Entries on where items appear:
-- Begin --

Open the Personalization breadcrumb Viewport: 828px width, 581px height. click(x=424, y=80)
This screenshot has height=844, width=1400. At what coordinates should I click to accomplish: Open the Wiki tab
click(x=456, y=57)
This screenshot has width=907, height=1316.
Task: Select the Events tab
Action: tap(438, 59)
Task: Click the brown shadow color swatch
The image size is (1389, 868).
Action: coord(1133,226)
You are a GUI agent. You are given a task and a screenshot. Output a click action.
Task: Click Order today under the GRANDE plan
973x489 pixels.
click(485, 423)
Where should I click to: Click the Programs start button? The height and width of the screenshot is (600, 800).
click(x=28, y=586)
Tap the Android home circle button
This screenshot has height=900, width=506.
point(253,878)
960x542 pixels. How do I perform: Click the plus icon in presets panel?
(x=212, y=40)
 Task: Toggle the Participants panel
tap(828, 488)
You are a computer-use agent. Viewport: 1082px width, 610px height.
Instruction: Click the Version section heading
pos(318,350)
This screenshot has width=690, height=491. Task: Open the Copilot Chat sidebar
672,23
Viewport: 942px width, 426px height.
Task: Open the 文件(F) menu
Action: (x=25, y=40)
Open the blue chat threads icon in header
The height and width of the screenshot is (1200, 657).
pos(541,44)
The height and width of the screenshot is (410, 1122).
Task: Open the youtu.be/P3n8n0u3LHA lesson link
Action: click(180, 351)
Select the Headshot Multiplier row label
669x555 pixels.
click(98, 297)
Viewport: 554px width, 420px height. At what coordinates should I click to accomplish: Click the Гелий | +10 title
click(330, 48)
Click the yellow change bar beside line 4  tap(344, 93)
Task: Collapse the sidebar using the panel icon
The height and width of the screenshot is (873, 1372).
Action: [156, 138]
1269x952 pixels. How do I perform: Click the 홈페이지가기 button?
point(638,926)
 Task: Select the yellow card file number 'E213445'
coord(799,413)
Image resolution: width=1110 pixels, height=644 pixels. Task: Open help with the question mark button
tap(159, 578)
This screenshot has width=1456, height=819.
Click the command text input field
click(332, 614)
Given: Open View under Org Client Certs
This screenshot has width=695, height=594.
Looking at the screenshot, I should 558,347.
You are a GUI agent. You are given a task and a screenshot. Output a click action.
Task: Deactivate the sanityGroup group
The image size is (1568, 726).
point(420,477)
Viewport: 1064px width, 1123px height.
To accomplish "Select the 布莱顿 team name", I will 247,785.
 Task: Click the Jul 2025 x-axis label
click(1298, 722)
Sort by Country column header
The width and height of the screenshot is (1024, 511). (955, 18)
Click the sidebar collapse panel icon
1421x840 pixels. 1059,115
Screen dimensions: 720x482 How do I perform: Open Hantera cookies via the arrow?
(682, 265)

-- End --

*STATED EXERCISE*. Convert the data above into a JSON list of strings with one string per line, leaving out any blank lines.

*PROBLEM SOLUTION*.
[
  "Open the Personalization breadcrumb Viewport: 828px width, 581px height. click(x=424, y=80)",
  "This screenshot has height=844, width=1400. At what coordinates should I click to accomplish: Open the Wiki tab",
  "click(x=456, y=57)",
  "This screenshot has width=907, height=1316.",
  "Task: Select the Events tab",
  "Action: tap(438, 59)",
  "Task: Click the brown shadow color swatch",
  "The image size is (1389, 868).",
  "Action: coord(1133,226)",
  "You are a GUI agent. You are given a task and a screenshot. Output a click action.",
  "Task: Click Order today under the GRANDE plan",
  "973x489 pixels.",
  "click(485, 423)",
  "Where should I click to: Click the Programs start button? The height and width of the screenshot is (600, 800).",
  "click(x=28, y=586)",
  "Tap the Android home circle button",
  "This screenshot has height=900, width=506.",
  "point(253,878)",
  "960x542 pixels. How do I perform: Click the plus icon in presets panel?",
  "(x=212, y=40)",
  " Task: Toggle the Participants panel",
  "tap(828, 488)",
  "You are a computer-use agent. Viewport: 1082px width, 610px height.",
  "Instruction: Click the Version section heading",
  "pos(318,350)",
  "This screenshot has width=690, height=491. Task: Open the Copilot Chat sidebar",
  "672,23",
  "Viewport: 942px width, 426px height.",
  "Task: Open the 文件(F) menu",
  "Action: (x=25, y=40)",
  "Open the blue chat threads icon in header",
  "The height and width of the screenshot is (1200, 657).",
  "pos(541,44)",
  "The height and width of the screenshot is (410, 1122).",
  "Task: Open the youtu.be/P3n8n0u3LHA lesson link",
  "Action: click(180, 351)",
  "Select the Headshot Multiplier row label",
  "669x555 pixels.",
  "click(98, 297)",
  "Viewport: 554px width, 420px height. At what coordinates should I click to accomplish: Click the Гелий | +10 title",
  "click(330, 48)",
  "Click the yellow change bar beside line 4  tap(344, 93)",
  "Task: Collapse the sidebar using the panel icon",
  "The height and width of the screenshot is (873, 1372).",
  "Action: [156, 138]",
  "1269x952 pixels. How do I perform: Click the 홈페이지가기 button?",
  "point(638,926)",
  " Task: Select the yellow card file number 'E213445'",
  "coord(799,413)",
  "Image resolution: width=1110 pixels, height=644 pixels. Task: Open help with the question mark button",
  "tap(159, 578)",
  "This screenshot has width=1456, height=819.",
  "Click the command text input field",
  "click(332, 614)",
  "Given: Open View under Org Client Certs",
  "This screenshot has width=695, height=594.",
  "Looking at the screenshot, I should 558,347.",
  "You are a GUI agent. You are given a task and a screenshot. Output a click action.",
  "Task: Deactivate the sanityGroup group",
  "The image size is (1568, 726).",
  "point(420,477)",
  "Viewport: 1064px width, 1123px height.",
  "To accomplish \"Select the 布莱顿 team name\", I will 247,785.",
  " Task: Click the Jul 2025 x-axis label",
  "click(1298, 722)",
  "Sort by Country column header",
  "The width and height of the screenshot is (1024, 511). (955, 18)",
  "Click the sidebar collapse panel icon",
  "1421x840 pixels. 1059,115",
  "Screen dimensions: 720x482 How do I perform: Open Hantera cookies via the arrow?",
  "(682, 265)"
]